* [Activity]: Copy each line from the data that has the word "profile" in it.

* [Input data]:
- - - -
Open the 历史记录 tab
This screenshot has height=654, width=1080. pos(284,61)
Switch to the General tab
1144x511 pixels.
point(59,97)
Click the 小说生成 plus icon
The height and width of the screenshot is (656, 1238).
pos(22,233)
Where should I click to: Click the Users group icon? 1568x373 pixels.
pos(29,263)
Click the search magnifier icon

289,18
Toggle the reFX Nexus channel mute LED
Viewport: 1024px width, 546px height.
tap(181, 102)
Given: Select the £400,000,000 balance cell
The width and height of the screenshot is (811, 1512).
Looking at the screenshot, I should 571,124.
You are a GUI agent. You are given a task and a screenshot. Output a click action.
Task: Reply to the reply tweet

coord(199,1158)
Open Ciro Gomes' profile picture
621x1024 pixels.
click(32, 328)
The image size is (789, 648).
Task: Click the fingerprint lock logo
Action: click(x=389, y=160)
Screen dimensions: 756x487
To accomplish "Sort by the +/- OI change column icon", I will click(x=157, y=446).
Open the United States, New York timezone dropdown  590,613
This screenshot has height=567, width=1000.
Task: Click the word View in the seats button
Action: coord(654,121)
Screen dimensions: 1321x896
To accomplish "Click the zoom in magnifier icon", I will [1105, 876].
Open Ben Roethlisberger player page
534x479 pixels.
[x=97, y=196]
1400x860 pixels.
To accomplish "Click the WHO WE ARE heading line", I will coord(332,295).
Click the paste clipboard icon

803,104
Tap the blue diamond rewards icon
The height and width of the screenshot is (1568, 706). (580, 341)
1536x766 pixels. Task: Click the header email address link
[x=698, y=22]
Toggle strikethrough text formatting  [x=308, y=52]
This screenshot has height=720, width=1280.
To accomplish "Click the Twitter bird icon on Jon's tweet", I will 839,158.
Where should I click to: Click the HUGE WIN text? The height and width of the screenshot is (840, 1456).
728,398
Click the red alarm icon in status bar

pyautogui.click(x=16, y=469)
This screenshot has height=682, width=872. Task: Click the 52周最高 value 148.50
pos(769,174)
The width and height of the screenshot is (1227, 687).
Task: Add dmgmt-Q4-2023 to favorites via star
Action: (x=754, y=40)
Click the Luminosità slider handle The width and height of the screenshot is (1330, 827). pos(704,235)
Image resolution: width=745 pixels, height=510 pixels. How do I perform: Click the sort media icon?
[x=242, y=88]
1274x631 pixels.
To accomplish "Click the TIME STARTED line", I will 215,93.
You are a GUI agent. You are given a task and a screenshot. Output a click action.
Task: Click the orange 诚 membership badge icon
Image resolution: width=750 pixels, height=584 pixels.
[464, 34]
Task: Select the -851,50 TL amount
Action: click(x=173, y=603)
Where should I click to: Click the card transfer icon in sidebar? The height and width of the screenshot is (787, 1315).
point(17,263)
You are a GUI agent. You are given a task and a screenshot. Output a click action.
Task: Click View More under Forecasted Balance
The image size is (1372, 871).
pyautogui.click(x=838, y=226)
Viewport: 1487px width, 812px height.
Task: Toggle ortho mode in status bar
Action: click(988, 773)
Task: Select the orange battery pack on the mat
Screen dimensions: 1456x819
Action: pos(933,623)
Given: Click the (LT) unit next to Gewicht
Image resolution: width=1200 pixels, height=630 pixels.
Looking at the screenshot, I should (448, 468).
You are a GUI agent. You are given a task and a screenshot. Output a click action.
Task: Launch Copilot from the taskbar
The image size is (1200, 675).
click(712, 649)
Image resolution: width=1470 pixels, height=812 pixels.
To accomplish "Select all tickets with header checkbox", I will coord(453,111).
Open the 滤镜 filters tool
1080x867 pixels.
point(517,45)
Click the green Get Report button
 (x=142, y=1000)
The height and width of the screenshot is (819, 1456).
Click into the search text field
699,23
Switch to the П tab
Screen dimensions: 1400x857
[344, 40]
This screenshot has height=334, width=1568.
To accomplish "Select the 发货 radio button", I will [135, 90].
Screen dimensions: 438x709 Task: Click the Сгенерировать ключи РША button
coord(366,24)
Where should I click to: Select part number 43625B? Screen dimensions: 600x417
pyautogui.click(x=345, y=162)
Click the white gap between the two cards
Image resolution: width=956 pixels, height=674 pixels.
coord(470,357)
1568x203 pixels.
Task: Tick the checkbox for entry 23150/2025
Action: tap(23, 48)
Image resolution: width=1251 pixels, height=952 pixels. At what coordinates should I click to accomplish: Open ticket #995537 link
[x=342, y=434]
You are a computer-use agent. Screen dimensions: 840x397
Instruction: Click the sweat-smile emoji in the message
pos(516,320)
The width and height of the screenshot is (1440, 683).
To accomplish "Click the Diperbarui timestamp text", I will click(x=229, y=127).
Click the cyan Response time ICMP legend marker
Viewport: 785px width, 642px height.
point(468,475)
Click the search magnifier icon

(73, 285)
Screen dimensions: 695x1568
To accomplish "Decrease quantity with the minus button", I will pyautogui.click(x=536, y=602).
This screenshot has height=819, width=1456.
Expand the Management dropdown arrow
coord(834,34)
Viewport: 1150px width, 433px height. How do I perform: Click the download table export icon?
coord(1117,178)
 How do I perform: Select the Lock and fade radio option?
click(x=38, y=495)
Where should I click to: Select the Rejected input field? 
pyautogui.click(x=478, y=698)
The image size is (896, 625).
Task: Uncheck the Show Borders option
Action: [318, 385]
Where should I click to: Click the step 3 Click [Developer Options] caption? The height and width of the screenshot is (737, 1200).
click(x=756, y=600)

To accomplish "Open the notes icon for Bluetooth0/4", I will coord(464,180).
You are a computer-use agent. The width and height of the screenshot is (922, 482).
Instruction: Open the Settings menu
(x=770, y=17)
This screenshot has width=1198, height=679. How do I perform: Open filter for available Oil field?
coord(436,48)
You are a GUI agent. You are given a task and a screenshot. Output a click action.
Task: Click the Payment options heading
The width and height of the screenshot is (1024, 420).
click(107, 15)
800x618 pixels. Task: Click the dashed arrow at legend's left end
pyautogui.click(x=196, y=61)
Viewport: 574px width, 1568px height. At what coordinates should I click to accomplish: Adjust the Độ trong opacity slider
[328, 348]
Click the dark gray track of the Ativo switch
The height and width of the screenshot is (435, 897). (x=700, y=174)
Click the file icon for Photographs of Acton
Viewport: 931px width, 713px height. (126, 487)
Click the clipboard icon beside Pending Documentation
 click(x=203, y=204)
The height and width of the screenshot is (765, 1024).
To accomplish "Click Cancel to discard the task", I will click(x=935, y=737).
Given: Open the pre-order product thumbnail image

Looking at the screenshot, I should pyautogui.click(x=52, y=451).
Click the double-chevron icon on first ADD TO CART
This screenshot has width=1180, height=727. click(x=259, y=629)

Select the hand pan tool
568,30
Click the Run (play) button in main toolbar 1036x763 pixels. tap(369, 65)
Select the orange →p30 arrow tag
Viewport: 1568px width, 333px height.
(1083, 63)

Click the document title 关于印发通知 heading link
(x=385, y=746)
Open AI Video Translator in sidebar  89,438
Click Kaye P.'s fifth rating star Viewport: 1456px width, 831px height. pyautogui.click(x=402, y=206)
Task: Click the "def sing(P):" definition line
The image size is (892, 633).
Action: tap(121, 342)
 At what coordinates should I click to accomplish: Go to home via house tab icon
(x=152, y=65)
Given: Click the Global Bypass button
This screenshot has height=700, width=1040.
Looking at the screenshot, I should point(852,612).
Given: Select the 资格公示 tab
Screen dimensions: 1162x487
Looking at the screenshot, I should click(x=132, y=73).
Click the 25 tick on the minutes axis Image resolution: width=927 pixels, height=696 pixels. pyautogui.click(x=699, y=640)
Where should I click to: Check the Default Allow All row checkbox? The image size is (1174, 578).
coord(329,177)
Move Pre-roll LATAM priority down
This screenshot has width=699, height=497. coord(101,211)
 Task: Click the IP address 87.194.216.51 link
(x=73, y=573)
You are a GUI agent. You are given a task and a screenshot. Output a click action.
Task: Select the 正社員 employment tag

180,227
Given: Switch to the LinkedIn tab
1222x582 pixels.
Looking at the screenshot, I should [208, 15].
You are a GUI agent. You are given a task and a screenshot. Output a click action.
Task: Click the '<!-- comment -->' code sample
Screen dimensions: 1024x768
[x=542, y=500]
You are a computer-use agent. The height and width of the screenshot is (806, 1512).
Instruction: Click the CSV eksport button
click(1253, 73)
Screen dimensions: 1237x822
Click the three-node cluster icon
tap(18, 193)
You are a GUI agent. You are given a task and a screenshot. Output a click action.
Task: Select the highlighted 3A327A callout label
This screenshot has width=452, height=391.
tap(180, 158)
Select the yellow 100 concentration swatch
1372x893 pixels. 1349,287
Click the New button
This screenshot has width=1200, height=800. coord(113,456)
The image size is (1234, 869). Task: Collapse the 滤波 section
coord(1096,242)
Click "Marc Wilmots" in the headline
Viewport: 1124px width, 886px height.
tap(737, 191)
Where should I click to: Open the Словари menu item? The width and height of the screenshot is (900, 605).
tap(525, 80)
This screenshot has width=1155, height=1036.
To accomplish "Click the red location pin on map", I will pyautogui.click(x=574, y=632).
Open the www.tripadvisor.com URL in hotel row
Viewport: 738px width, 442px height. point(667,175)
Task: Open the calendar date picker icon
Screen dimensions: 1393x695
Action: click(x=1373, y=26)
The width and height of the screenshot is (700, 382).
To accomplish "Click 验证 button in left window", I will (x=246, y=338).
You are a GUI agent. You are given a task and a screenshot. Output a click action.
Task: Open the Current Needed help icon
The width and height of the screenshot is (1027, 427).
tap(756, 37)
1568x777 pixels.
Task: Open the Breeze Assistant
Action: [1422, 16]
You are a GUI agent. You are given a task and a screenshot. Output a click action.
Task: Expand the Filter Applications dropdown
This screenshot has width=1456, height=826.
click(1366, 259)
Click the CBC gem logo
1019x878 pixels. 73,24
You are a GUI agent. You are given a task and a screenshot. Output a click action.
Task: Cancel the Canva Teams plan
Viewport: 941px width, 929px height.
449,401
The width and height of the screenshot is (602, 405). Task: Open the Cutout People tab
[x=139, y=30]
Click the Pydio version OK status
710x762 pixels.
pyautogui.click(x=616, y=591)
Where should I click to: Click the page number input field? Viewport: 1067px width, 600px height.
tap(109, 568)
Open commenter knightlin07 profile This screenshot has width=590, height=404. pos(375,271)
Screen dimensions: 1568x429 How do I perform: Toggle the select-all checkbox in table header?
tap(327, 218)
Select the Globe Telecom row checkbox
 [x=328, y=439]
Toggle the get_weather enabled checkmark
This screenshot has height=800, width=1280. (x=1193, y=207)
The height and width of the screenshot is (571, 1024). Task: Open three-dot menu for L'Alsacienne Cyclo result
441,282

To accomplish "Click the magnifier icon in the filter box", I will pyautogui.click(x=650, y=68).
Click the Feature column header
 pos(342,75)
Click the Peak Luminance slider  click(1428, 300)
- - - -
* [Result for this task]:
Open Ciro Gomes' profile picture
Open commenter knightlin07 profile This screenshot has width=590, height=404. pos(375,271)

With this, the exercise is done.